**Opdracht**. Schrijf het deel van de tekst over ijzer dat begint bij de woorden "IJzer heeft eveneens" en eindigt na "normale cognitieve functie." opnieuw uit, en verander daarin "immuunsysteem" in "afweersysteem".

**Tekstfragment**.
════════════════

IJzer heeft eveneens een rol in het proces van de celdeling.
Het draagt bij tot:
- een normaal energiemetabolisme,
- de normale werking van het immuunsysteem,
- en een normale cognitieve functie.
De nutritionele referentiewaarden voor de bevolking (NRB)*
Het volwassen menselijk lichaam bevat ongeveer 4 g ijzer.
IJzer wordt gerecycleerd, de spijsverteringsabsorptie dient uitsluitend om de fysiologische verliezen te compenseren.
*vanwege min of meer overvloedig bloedverlies tijdens de menstruatie.
Vrouwen hebben meer last van ijzertekort vanwege de grotere behoefte aan ijzer gedurende de menstruatie maar ook tijdens een zwangerschap.
Voedingsbronnen
Afhankelijk van de vorm wordt ijzer min of meer goed geassimileerd. Er bestaat:
- Heemijzer (ijzer gebonden aan een cofactor genaamd heem vanwaar de naam) wordt gemiddeld voor 25% geassimileerd. Het zit in vlees (vooral rood vlees) en vis. (Chappuis 1991)
- Niet-heemijzer, gemiddeld voor 5% geassimileerd, zit voiornamelijk in peulvruchten (linzen, bonen enz.), volkoren granen en specerijen. (Chappuis 1991)
Hier een paar voorbeelden van voedingsmiddelen rijk aan ijzer:
Voedingsmiddel | IJzergehalte (mg/100 g) |
---|---|
Bloedworst | 22,8 |
Pure chocolade | 22,5 |
Rijstzemelen | 18,5 |
Kippenlever | 11,8 |
Witte/rode bonen | 6-8 |
Gele/groene linzen | 6-7 |
Longhaas | 4 |
Om te weten in welke andere voedingsmiddelen ijzer zit, raadpleegt u de website van de ANSES.

════════════════

Vastgelegde gegevens:
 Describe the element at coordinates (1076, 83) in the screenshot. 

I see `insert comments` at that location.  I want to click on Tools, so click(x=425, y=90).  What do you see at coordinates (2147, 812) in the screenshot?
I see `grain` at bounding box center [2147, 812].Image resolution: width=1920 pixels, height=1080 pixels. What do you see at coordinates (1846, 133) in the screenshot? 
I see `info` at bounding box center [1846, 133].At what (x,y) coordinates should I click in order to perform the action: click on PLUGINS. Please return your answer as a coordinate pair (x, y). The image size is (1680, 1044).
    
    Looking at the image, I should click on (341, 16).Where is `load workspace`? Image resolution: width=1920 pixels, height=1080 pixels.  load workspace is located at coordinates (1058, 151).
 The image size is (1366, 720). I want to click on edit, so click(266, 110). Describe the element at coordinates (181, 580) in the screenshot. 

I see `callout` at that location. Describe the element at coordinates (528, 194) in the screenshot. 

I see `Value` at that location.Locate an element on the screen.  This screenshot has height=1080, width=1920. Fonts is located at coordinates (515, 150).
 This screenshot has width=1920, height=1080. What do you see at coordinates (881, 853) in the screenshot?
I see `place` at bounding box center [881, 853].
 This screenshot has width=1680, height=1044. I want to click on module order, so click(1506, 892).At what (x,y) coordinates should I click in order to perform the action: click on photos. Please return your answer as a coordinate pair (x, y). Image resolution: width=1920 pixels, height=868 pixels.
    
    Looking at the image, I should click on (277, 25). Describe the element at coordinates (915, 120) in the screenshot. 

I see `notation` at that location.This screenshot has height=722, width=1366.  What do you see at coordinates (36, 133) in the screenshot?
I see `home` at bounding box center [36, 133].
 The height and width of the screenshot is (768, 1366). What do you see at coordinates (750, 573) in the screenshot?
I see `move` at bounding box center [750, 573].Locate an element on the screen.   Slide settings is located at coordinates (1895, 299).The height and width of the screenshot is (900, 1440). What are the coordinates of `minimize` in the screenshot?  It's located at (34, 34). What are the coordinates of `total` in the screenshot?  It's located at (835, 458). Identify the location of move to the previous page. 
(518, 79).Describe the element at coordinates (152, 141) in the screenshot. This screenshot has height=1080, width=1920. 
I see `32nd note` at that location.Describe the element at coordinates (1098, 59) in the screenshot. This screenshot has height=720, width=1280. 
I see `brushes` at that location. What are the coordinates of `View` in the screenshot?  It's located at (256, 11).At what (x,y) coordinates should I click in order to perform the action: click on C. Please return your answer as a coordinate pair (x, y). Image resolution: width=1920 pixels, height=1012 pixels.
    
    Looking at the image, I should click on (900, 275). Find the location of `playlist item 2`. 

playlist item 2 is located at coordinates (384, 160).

════════════════

**Antwoordvak**.
IJzer heeft eveneens een rol in het proces van de celdeling.
Het draagt bij tot:
- een normaal energiemetabolisme,
- de normale werking van het afweersysteem,
- en een normale cognitieve functie.